Monday 25 May 2009

Turning a corner

I'm tentatively increasing my activities again, although, as I periodically do, I have pruned everything ruthlessly. Some of the prunings will, I hope, be temporary ones.

Green Sunday has given me a good grounding in being able to ignore the pull of the laptop and the TV, and I have been reading/listening to books, knitting and allowing my system to heal. It seems to have started, at last, but progress is slow. I did break Green Sunday yesterday in order to blog on the Doodles blog - I had something to say, and thought I'd better say it before it went again! But I was quite happy to turn the laptop off again as soon as I had finished.

One quite unexpected thing that has happened in the last few days is that my writer's block seems to have gone. I had found it almost impossible to write any poems once I became ill. I've managed one or two, but nothing like my usual output. I have no idea why, since Thursday of last week, I have finished four, with another (which may be two, actually) still in progress, but I am not analysing it too hard in case it stops again!

Here is the first one.

housebound

no tottering on ice
or squeaking snow
no struggling through swirling rain

a close fireside and a cup of tea
just me

beyond the window
long slow summer evenings
shading into night


Monday 18 May 2009

A quick hello

Just a brief note to explain why there is no new post this week.
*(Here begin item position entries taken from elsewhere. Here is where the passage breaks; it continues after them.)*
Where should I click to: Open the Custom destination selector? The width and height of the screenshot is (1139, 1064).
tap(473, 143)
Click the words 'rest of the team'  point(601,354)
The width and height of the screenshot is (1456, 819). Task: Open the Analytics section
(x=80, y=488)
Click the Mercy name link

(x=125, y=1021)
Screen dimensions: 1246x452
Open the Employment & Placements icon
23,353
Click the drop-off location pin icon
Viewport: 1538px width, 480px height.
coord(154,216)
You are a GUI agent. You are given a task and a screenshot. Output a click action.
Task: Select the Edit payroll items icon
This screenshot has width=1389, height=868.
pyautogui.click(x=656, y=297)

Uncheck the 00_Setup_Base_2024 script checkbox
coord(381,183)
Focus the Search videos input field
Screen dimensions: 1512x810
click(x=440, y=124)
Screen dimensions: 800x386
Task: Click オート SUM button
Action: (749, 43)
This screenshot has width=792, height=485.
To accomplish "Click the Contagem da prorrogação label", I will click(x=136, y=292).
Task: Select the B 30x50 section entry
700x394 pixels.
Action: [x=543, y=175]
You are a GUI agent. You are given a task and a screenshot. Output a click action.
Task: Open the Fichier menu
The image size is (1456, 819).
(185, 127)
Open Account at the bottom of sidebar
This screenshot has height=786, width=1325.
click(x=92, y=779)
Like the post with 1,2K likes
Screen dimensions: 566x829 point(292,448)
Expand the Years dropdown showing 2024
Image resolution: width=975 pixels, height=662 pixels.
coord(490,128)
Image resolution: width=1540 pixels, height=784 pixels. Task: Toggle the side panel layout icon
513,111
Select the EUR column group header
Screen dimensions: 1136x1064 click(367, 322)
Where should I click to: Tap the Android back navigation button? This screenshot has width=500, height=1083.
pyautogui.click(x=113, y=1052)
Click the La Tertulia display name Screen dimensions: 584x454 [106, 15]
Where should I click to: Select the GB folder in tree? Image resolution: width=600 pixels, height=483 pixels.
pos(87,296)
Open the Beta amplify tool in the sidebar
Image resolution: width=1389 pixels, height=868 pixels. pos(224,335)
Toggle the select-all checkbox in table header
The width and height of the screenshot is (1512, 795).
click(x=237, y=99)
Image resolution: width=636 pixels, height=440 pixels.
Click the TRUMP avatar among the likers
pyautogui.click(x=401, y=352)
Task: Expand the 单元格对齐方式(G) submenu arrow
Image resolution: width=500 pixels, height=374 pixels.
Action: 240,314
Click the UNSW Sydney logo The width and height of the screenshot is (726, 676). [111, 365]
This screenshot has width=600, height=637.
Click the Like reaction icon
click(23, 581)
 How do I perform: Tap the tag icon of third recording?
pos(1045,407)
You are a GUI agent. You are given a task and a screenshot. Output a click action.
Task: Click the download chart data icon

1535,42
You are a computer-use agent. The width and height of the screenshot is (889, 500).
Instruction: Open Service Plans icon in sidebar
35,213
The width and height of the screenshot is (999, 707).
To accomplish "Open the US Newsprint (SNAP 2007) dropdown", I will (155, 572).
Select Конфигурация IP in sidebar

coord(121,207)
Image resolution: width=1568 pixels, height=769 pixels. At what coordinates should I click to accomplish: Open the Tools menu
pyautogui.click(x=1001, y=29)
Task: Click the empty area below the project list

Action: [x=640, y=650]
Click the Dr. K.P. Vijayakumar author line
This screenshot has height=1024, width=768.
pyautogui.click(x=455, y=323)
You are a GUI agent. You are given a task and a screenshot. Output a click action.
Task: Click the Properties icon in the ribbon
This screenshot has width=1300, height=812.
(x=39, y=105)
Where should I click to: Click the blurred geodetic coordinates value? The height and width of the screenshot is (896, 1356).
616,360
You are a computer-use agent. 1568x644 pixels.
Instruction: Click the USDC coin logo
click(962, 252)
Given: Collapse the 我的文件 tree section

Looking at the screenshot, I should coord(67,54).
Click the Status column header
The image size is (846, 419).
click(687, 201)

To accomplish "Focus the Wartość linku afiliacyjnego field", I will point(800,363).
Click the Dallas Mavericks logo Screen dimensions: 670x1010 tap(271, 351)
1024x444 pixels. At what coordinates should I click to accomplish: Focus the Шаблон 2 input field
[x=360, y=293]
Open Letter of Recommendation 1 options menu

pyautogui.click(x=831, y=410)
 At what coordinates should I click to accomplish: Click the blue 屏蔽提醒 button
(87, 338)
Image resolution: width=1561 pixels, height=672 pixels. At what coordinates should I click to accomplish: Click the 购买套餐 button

I'm having to take some time off from my online activities because I'm not doing too well. I think the shock of Mum being ill triggered a crash which I am still coping with. I seemed to be running on adrenaline for days, and then came down to earth with a bump!

I hope to be back next week.....

Monday 11 May 2009

A passing hello

It was my birthday yesterday (and a very happy one!),so I am a bit worn round the edges today.

Normal service will be resumed next week, when I have got over the shock of being so old!

Monday 4 May 2009

The kindness of strangers

My mother lives in sheltered housing in York, just around the corner from my sister. On April 27, just after my sister had gone on holiday, my mother was admitted to the Coronary Care Unit at York District Hospital with chest pains. Mum only allowed the hospital to tell us on the following day, when they established that it had been a small heart attack, and not the indigestion she had hoped it was.

My brother couldn't come up from Luton till Friday, and Mum refused to let my sister leave her holiday early. There was never any chance of my going down there. I was terribly upset, thinking that she would be alone with no family around her. Without much hope of anything coming from it, I posted messages in four UK groups on Ravelry, a large knitting and crochet website, asking if anyone in York could pop in and see her, and maybe take in some fruit.

I expected, at the most, a few kind messages saying that they hoped she was well again soon, and these I got. I also received six offers of practical help, four of them from total strangers.

The next day, Mum had a visit from one of these strangers, bringing fruit and soft drinks. She sat with Mum for half an hour, and then emailed me to say Mum was in the main ward now, and in good spirits. She refused to be reimbursed for the shopping she had done – 'It was the least I could do,' she wrote.

Another woman who worked in the hospital was all set to visit her that evening, and I had other people lined up for Thursday, Friday and Saturday. Luckily, Mum was discharged on Wednesday afternoon into the care of the warden at her sheltered housing, so I didn't have to call on them – but they were all prepared to go out of their way to visit a sick old lady, whom they had never met, just because they were asked to.

Another online friend suggested the chaplain, and another York Quakers. I did contact the chaplain, who sent a visitor to her, and I was about to contact York Meeting when she came home. (She knows a few of the Quakers in York, as my sister was housemistress for several years at Bootham.)

I was also inundated with kind messages of support, and enquiries about how Mum and I were doing, after she came home.

I would have expected this from my online friends, who are like penpals to me – we know so much about each other, and our families. But I didn't expect total strangers to be God to Mum and to me, and I was very humbled by the whole thing.